While the current study furthers the synchrony literature, we acknowledge that we must be cautious about drawing any causal conclusions regarding the mediation of parenting stress in the synchrony-child problem behavior relation due to the non-experimental nature of our study and since data were collected contemporaneously. Synchrony is a bidirectional construct, which means that both parent and child characteristics contribute to the quality of synchrony. Previous research has demonstrated that parents and children mutually influence each other to shape the course of child development (Kuppens et al. 2009; Larsson et al. 2008; Pardini et al. 2008). As such, we cannot ignore the possible bidirectional association between child behavior problems and synchrony. Ultimately, longitudinal and intervention studies will help to confirm whether the quality of synchrony has an impact on parenting stress, which in turn impacts child problem behavior. We also acknowledge that there are probably other factors, that we did not measure, that may act as mediators of the synchrony–child problem behavior relation. For example, it has been suggested that synchrony may provide an optimal context for the development of child self-regulation (Criss et al. 2003; Harrist and Waugh 2002). Problems of self-regulation are often implicated in both externalizing and internalizing disorders (Burt et al. 2008; Eisenberg et al. 2001, 2010; Röll et al. 2012).

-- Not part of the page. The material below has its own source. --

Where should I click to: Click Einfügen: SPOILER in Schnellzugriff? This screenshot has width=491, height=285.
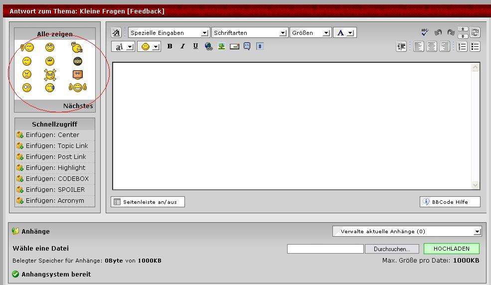point(55,190)
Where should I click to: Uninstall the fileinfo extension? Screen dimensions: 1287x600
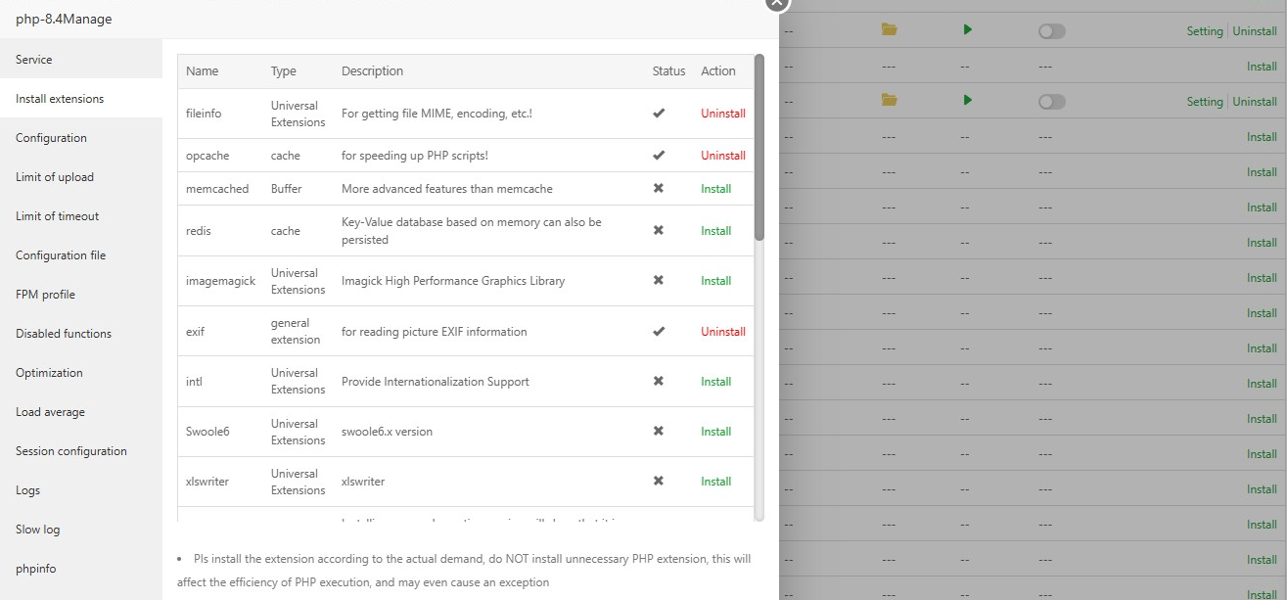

It is possible that lower synchrony places children at risk for problem behaviors by disrupting the development of self-regulation.

The present study contributes to our understanding of how synchrony is related to child outcomes by including a clinic-referred school-aged sample and showing that parenting stress is a mediator of the synchrony-child problem behavior association. Research that focuses on the clinical utility of synchrony as well as the mechanisms underlying the relation between synchrony and negative child outcomes may assist in furthering therapies that incorporate the dynamics of parent–child interactions in later childhood.